Senate Bill 117 amends the state's eminent-domain law to require city or county councils to approve a government's taking of private property for public use. The measure was amended to include a provision that would prohibit the use of eminent domain for trails or paths meant for walking, hiking, bicycling, horseback riding or other recreational uses. The amendment does not affect sidewalks or roadside bike paths.
Sen. Howard Stephenson, R-Draper, sponsored the initial bill in reaction to Salt Lake City Mayor Rocky Anderson's efforts to take a piece of disputed land on the city's border with North Salt Lake and preserve it as open space. In the last days of the 2006 legislative session, Rep. Aaron Tilton, R-Springville, added the amendment regarding trails.
But the Utah League of Cities and Towns, the Utah Association of Counties and local trail users worry the new provision adds an unnecessary hurdle for city or county governments that want to build trails for their residents. The Wasatch Front Regional Council, a group aimed at regional growth and transportation planning, also is concerned the measure could affect land-use planning.
"It is not likely that eminent domain would often be used for trails," wrote Sarah Bennett Alley of Friends of Emigration Canyon Trails & Open Space in an e-mail to trails advocates. "But this bill drastically alters any future negotiation for obtaining lands or easements for trails. The tool should remain in our toolbox for trails, just like other public projects." She urged her group members and others to ask the governor to veto the bill.
Huntsman's spokeswoman, Lisa Roskelley, said Friday that the governor has not made a decision on whether to veto SB117. He has until Tuesday to act on the measure.
Tilton believes the principle of eminent domain was established to allow governments a last resort to provide essential services power, water, sewer and transportation when no other method exists.
"Property rights are paramount," he said Friday. "That's one of the main reasons the country was founded in the first place.
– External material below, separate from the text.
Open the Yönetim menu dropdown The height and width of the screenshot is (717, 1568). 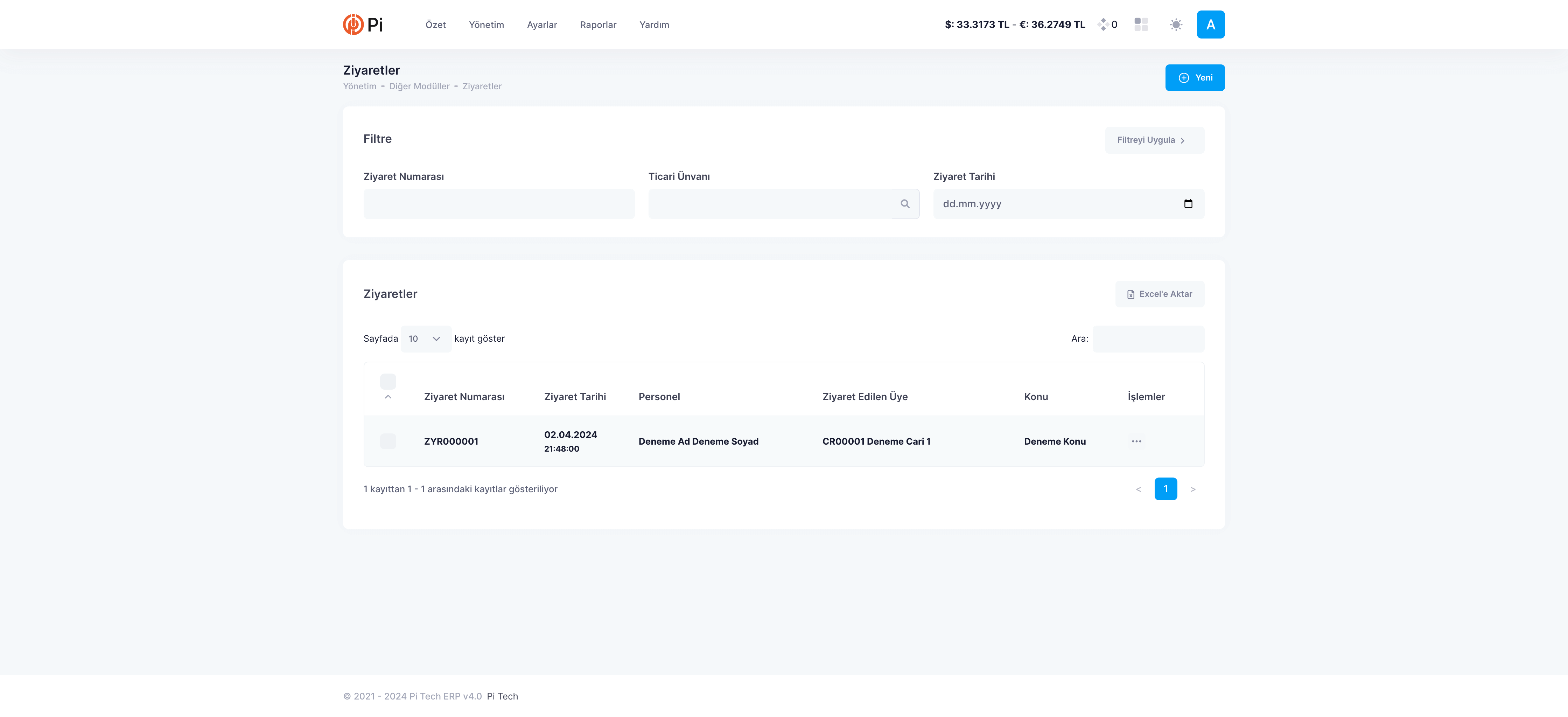pyautogui.click(x=486, y=25)
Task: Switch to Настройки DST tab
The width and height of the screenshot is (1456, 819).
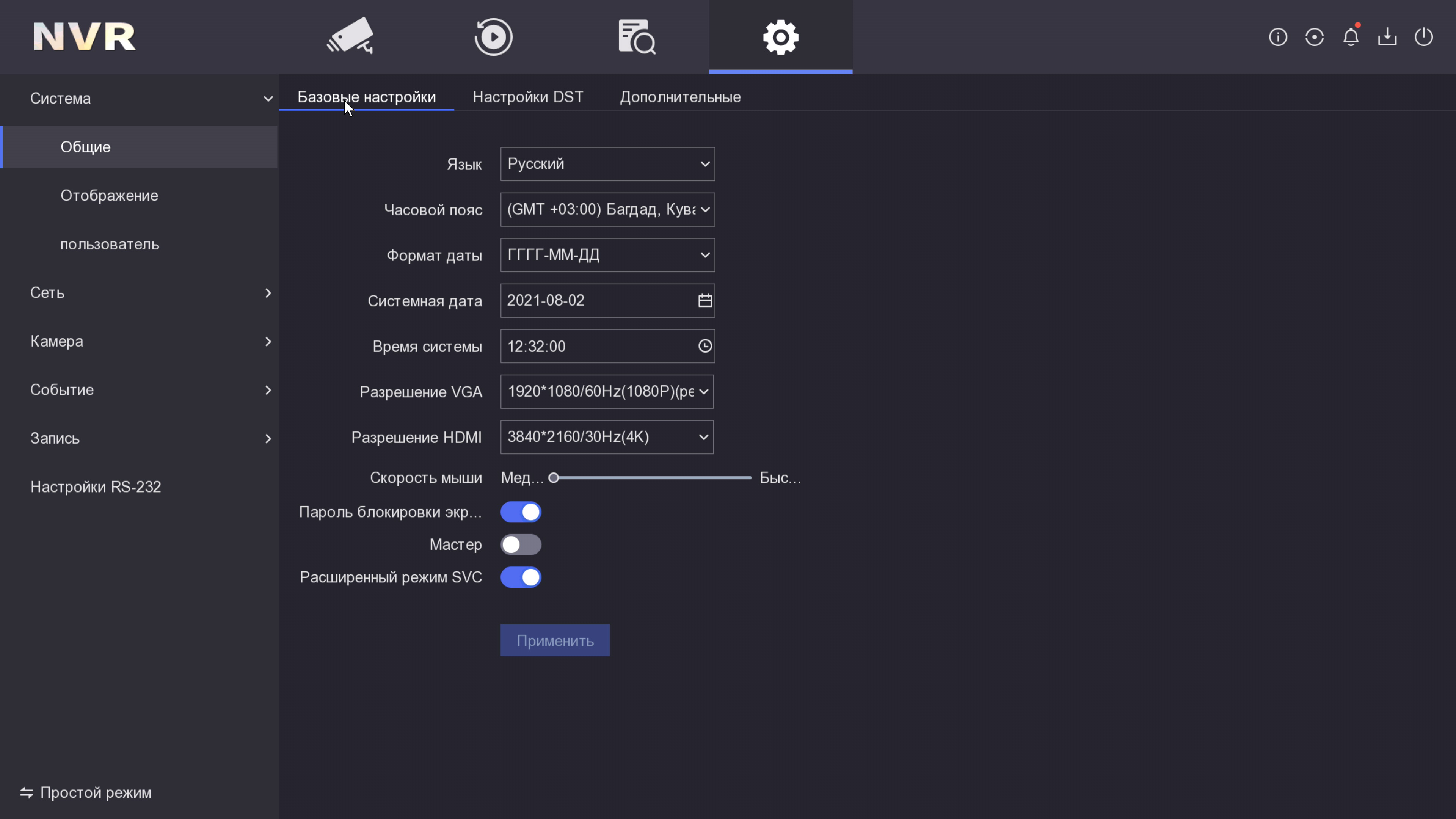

For any governmental entity to take that property away so someone else can recreate on it is a ridiculous notion."
Tilton had sponsored another bill in the House of Representatives that would have made the same restrictions as the amendment to SB117 does, but three times it was killed in committee. The league's legislative analyst Lincoln Shurtz said his group objects to last-minute changes to SB117.
"The one thing that I think was most frustrating about the legislation was we had actually killed it in committee three times, and then it got amended into that Senate bill, which was pretty innocuous," Shurtz said. "There was really no opportunity to inform the Legislature about the implications of that bill."
Tilton said his methods were not meant to be sneaky and that opponents are overreacting."I think that's kind of a sore loser's way of saying, 'You're not playing fair,' " he said. "Any representative can try to make an amendment to any bill. For anyone to say, 'Hey, that's unfair,' that's just ludicrous."